Although my copies of both movies are pretty rotten, it’s just possible to appreciate the contribution of William Cameron Menzies to the latter film — as production designer, he did far more than plan sets, he sketched every composition, somewhat usurping Cromwell’s role with the director’s grateful cooperation. The film was a low-budget one — too depressing a story to excite Hollywood enthusiasm, even at the start of the war — and Menzies’ careful planning allowed miracles to be achieved.

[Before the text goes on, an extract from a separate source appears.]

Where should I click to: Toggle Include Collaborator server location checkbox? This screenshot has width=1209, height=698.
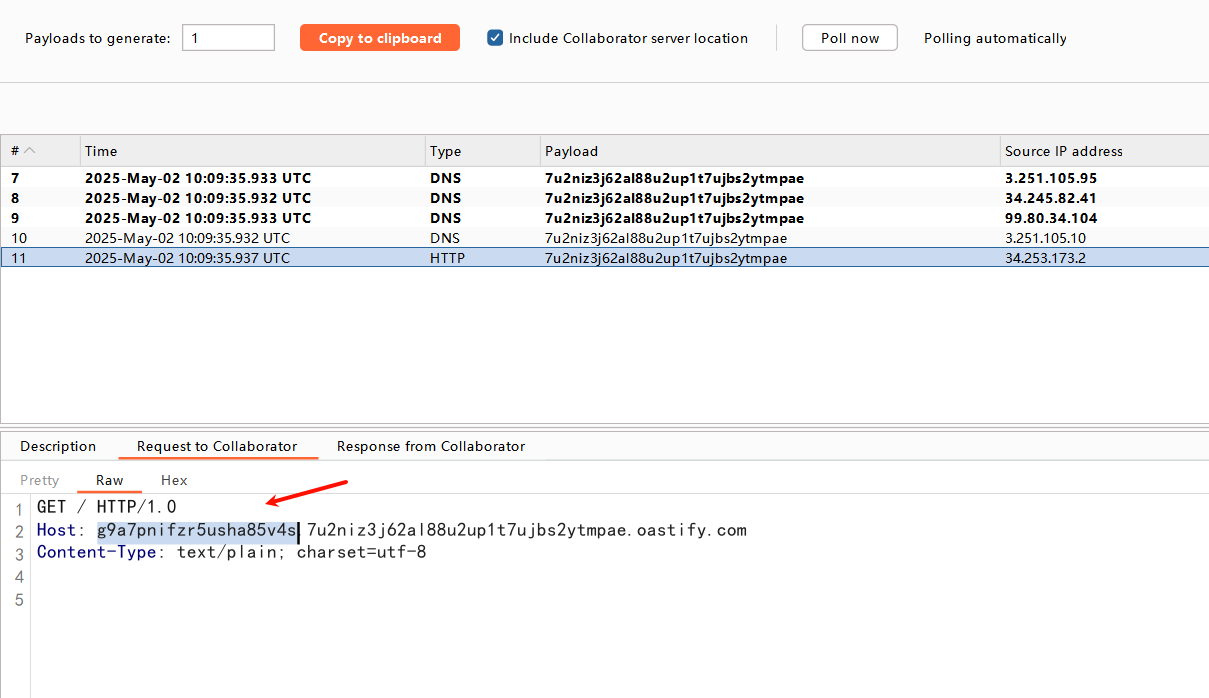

Another Menzies-designed Cromwell flick, MADE FOR EACH OTHER (1939), is available in pristine form. Despite starring James Stewart and Carole Lombard, it’s pretty bad — two-thirds painfully predictable sitcom schtick (admittedly, they hadn’t had decades of domestic television comedy to wear out this kind of thing yet) followed by a mind-bogglingly inappropriate action climax. As a slight recompense, it does offer Louise Beavers (Mae West’s grape-peeler-in-chief, Beulah) playing an intelligent and capable woman, which she rarely got to do. Beavers would turn up very briefly in Cromwell’s late production, THE GODDESS, demonstrating his long memory.
After an hour devoted to Stewart’s struggle to raise a family and get on in his law firm (as boss, Charles Coburn plays an intransigent patriarch just as he did in the superior IN NAME ONLY), the movie abruptly swerves into lunatic melodrama, as the Stewart-Lombard baby gets sick and an experimental vaccine must be flown at once, overnight in a torrential storm, from Salt Lake City. Selznick, the presiding lunatic in this whole affair, throws resources at this totally left-field ending, and Menzies provides dazzling visual accompaniment. It’s like I Love Lucy suddenly decided to climax with the third act of DIE HARD. Madness.